• 给定文段
^^^^^^^^
本文对MOFs中流体的吸附、分离、扩散等性质,采用量子化学计算与分子模拟两种方法,进行了系统的理论研究。主要内容如下:
1、基于量子化学计算的方法,对甲烷在IRMOF-1和IRMOF-6中的吸附机理近行了系统的理论研究。得出甲烷在这两种MOF材料中的吸附能分为四个部分:大、小胞孔内的OZn_4簇的角落处和有机连接体苯环面上及侧边位。OZn_4簇是最佳吸附位,吸附最优构型是甲烷中C—H键指向氧或苯环面正上方。增长有机连接体,或在苯环引入给电子基团和含氧等极性官能团,有利于增强甲烷与MOFs的相互作用,从而有利于提高甲烷与MOF材料之间的吸附能。
2、通过GCMC方法,对甲烷在各种MOFs中的吸附行为进行了模拟,得出影响MOF材料吸附量的主要因素是比表面积(S_(acc))、自由体积份数(V_(free))和无限释稀吸附热(q_(st)~∞)等,并且相互影响。同一系列的MOFs,其吸附规律具有相似性。从压力关系考虑,吸附量明显分为三个区间:在低、中和高压区间,吸附量分别与吸附材料的q_(st)~∞、S_(acc)和V_(free)相关联。
3、采用GCMC方法研究了Cu-BTC在气体吸附分离中的应用,得出Cu-BTC是一种吸附分离的潜在MOF材料。孔径尺寸的大小、吸附质与吸附剂之间的静电力,是吸附选择性改善的重要原因。
4、采用量子化学计算与GCMC模拟相结合的方法,研究了具有连锁结构和非连锁结构的MOFs对气体吸附储存、分离的影响。得出在较低压力下,具有连锁结构的MOFs比非连锁结构的MOFs有较高的吸附量,和较好的分离效果。
5、采用柔性和刚性两种结构模型,通过分子力学与分子动力学相结合的方法,研究了甲醇分子在MOF-E[Ni_2(4,4’-Bipyridine)_3(NO_3)_4]中的吸附、扩散行为。得出每Ni_2结构单元稳定吸附量是2个甲醇分子,多于2个甲醇分子时骨架发生明显变形,出现吸附等温线的梯级现象;柔性模型下的结合能和扩散势垒值更加接近实际,说明宜采用柔性骨架模型模拟计算此类材料。
Metal-Organic Frameworks (MOFs), "soft" analogues of zeolites, is a new class of nanoporous materials. MOFs having extremely high porosities, chemical diversity and tailored materials as robust solids with high thermal stability and well-defined pore sizes are promising materials for gases storage, separation, and catalyst. Computational chemistry, including molecular simulation and quantum chemistry, can not only overcome the limitations of traditional methods, but also provide theoretical guidance for the design of optimal adsorbents and the determinations of optimal industrial operations. It saves a lot of time for complicated experimental work and realizes the transformation from the experimental to quantification. So, theoretical studies of fluid behaviors in MOFs will be very useful for the application of these materials.
In this work, gas storage, separation and diffusion in MOFs have been carried out using quantum chemical calculations and molecular simulations. The main contents and findings are summarized as follows.
^^^^^^^^
• 给定条目
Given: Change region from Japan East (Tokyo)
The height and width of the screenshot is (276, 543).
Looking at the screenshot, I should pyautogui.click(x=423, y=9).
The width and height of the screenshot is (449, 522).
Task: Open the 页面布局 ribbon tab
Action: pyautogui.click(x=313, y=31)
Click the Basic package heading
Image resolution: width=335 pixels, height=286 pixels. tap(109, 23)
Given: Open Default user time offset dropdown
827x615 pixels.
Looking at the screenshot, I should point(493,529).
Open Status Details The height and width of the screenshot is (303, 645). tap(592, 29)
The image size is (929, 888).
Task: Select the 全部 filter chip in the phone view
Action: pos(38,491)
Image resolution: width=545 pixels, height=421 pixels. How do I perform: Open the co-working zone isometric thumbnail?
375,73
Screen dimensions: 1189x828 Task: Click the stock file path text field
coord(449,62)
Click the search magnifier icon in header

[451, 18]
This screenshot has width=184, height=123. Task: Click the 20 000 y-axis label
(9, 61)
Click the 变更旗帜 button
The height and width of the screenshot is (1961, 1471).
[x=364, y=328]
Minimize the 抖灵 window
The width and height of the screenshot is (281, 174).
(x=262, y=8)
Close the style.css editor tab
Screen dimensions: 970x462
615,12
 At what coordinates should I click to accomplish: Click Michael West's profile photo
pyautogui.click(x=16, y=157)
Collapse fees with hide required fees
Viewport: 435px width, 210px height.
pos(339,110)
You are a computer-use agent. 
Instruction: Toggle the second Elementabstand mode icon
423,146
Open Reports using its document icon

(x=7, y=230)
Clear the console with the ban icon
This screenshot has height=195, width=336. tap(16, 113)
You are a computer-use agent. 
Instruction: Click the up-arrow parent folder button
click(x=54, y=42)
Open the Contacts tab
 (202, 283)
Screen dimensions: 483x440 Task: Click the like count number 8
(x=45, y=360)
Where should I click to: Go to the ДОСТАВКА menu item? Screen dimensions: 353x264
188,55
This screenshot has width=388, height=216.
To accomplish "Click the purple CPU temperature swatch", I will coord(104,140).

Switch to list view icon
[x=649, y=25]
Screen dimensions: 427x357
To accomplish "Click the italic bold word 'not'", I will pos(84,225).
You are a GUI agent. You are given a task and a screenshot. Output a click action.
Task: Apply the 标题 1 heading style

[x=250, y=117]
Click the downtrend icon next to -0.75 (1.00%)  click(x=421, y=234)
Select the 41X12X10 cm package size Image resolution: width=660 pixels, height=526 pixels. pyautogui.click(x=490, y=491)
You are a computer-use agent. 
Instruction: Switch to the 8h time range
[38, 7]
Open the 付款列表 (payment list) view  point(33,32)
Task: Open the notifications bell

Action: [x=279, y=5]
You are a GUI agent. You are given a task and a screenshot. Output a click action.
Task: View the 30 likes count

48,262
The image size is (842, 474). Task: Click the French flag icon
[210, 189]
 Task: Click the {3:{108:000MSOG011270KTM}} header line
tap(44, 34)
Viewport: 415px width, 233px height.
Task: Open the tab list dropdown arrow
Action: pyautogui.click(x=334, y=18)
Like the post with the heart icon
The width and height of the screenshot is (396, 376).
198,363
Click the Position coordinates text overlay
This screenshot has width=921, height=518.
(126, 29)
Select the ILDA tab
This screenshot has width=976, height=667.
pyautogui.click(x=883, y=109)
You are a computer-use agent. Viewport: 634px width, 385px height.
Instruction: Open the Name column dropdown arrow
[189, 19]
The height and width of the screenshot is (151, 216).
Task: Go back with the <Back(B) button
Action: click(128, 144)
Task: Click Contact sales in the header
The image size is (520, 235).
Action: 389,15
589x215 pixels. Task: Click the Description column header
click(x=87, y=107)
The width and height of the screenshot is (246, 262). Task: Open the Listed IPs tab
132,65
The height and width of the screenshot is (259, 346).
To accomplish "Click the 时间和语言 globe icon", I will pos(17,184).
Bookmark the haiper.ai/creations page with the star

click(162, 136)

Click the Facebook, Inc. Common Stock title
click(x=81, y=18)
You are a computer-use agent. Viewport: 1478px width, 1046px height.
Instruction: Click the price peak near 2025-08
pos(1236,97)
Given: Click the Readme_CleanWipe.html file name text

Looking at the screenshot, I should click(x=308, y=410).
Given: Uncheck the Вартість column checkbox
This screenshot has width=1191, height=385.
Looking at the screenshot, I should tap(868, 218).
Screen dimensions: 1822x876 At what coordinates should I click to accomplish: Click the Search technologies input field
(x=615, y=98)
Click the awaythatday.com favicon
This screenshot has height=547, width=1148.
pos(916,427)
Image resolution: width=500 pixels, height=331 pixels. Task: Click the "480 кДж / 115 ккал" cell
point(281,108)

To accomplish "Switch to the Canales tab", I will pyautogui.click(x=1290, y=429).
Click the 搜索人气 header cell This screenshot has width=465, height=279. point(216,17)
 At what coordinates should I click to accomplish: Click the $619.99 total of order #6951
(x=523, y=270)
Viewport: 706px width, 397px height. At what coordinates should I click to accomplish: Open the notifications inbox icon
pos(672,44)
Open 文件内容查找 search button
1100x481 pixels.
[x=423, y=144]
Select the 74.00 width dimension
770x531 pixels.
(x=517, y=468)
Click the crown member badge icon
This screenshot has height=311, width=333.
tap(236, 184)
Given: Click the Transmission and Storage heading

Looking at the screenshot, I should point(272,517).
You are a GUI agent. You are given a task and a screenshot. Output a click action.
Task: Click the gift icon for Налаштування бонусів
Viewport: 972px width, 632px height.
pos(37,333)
^^^^^^^^
• 执行任务
能否把给定文段从“4、采用量子化学计算与GCM”起、直到“性骨架模型模拟计算此类材料。”为止(含这几个字)逐字抄录下来? 这些材料与给定文段毫无关联。

• 完整回答
4、采用量子化学计算与GCMC模拟相结合的方法,研究了具有连锁结构和非连锁结构的MOFs对气体吸附储存、分离的影响。得出在较低压力下,具有连锁结构的MOFs比非连锁结构的MOFs有较高的吸附量,和较好的分离效果。
5、采用柔性和刚性两种结构模型,通过分子力学与分子动力学相结合的方法,研究了甲醇分子在MOF-E[Ni_2(4,4’-Bipyridine)_3(NO_3)_4]中的吸附、扩散行为。得出每Ni_2结构单元稳定吸附量是2个甲醇分子,多于2个甲醇分子时骨架发生明显变形,出现吸附等温线的梯级现象;柔性模型下的结合能和扩散势垒值更加接近实际,说明宜采用柔性骨架模型模拟计算此类材料。